El mundo será más pequeño sin él. Faltarán sobre todo sus noches, aquella buhardilla de la calle de Platerías a la que íbamos cuando teníamos veinte años y que, a pesar de su reducido tamaño, parecía contener el mundo entero. Licas, como las urracas, se llevaba allí todo lo que brillaba. Viejos discos, revistas de cine y teatro, anuncios y carteles de películas, los libros que amaba y que no dejaba de leer: los textos de August Strinbderg, Antón Chéjov y Tennessee Williams. Pero también las obras para marionetas de Lorca y aquellas fábulas de Lafontaine que tanto amaba, tal vez porque en ellas hablaban los animales y porque nada le habría gustado más que su gata se hubiera puesto a hablar con ellos. Aquel mundo tan abigarrado como sorprendente era su paraíso de escombros.
Francisco Nieva que por un tiempo lo tuvo en Madrid con él decía que era como una sombra silenciosa.
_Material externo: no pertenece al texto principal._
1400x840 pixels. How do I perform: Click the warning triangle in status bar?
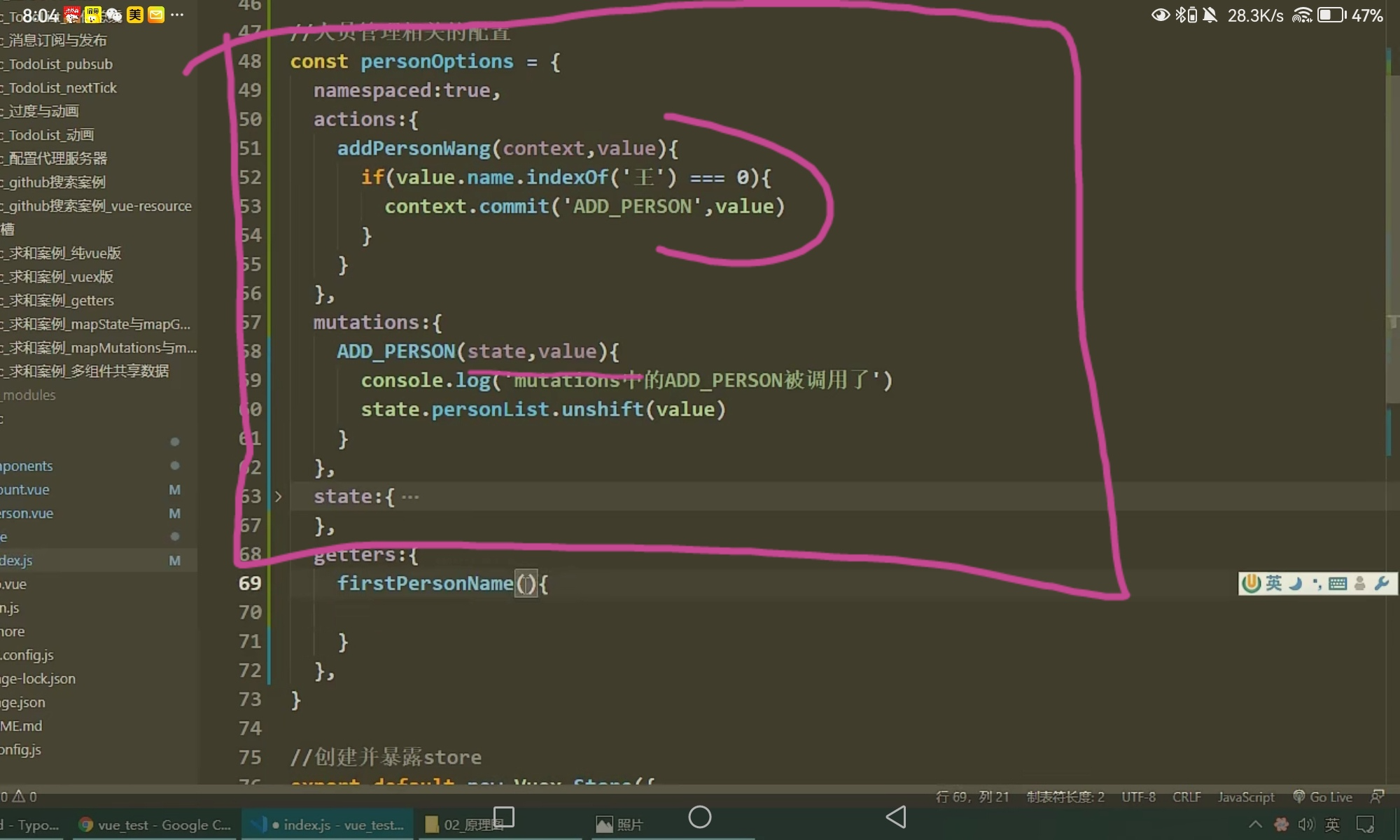(19, 797)
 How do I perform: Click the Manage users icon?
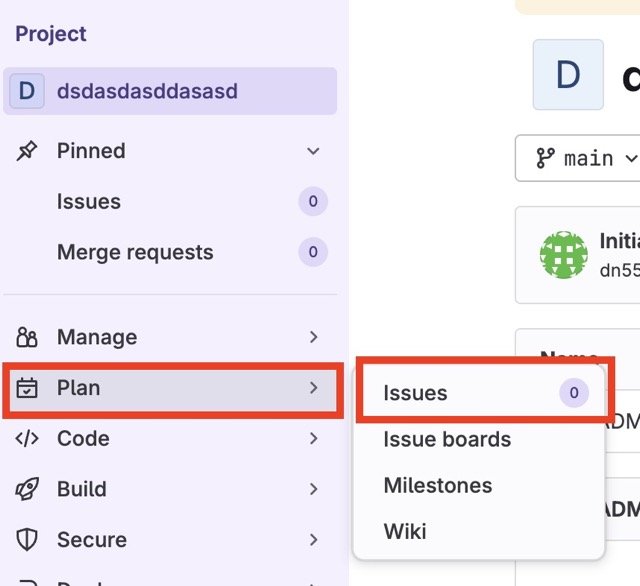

Y así era Licas, alguien que apenas se hacía notar, que a menudo ni siquiera te dabas cuenta de que estaba contigo, pero que te envolvía con un mundo de delicadezas y pequeñas perversidades capaces de hacer presente ante ti el temblor de la vida. ¿No es eso lo que hacen los poetas y los que escriben comedias, dar palabras a lo que no puede hablar, transformar el cuerpo mudo del deseo en el que cuerpo que habla en la escena? Eso era el teatro para él, una ceremonia mágica que debía unir lo que nuestra razón separa: el mundo de los hombres y el de las mujeres, el de los adultos y el de los niños, el de los vivos y el de los muertos, el mundo real y el del sueño.
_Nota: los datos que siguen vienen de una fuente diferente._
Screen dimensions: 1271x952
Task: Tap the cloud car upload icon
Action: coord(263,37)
En los últimos años estaba muy delgado y se había dejado crecer la barba y el pelo, lo que le daba la apariencia de mendigo. Un mendigo sin embargo afable y sonriente con el que te encontrabas cuando ibas al mercado o en las salas de los cines Casablanca, pues pocas cosas amó más que el cine. Vivía muy pobremente pero nunca se quejaba, ni te pedía nada. Como si te dijera: los artistas nunca somos pobres. Tenemos los secretos de nuestro corazón. Bien sabía él que los secretos, como escribió Salvatore Quasimodo, tienen márgenes felices, estratagemas, puertas desconocidas que nos permiten salirnos con la nuestra.
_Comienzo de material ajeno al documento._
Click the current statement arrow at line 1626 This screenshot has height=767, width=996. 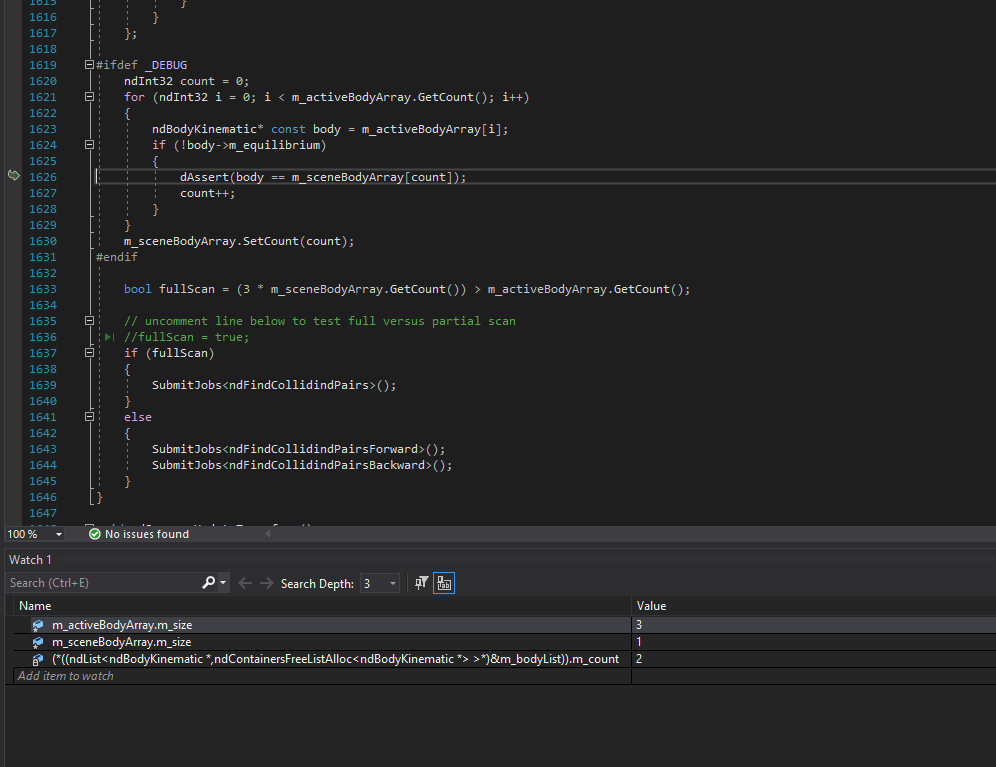[x=14, y=176]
Fue en La Ventanita, su teatro de títeres, donde en los últimos años de su vida encontró, junto a Cristina, Carlos y Olga esa felicidad que nunca dejó de buscar. Allí descubrió el mundo que más amó, el de las bellas marionetas. Fueron ellas las que le llevaron de vuelta a ese mundo que nunca había abandonado del todo, el mundo de Sueño de una noche de verano. En él le esperaban los senderos misteriosos, las llamadas del deseo, las metamorfosis, las sabias mentiras del amor. Esa vida dormida que hay en cada uno de nosotros y que sólo el hechizo de la poesía, como la flor mágica del duende Puck, puede despertar.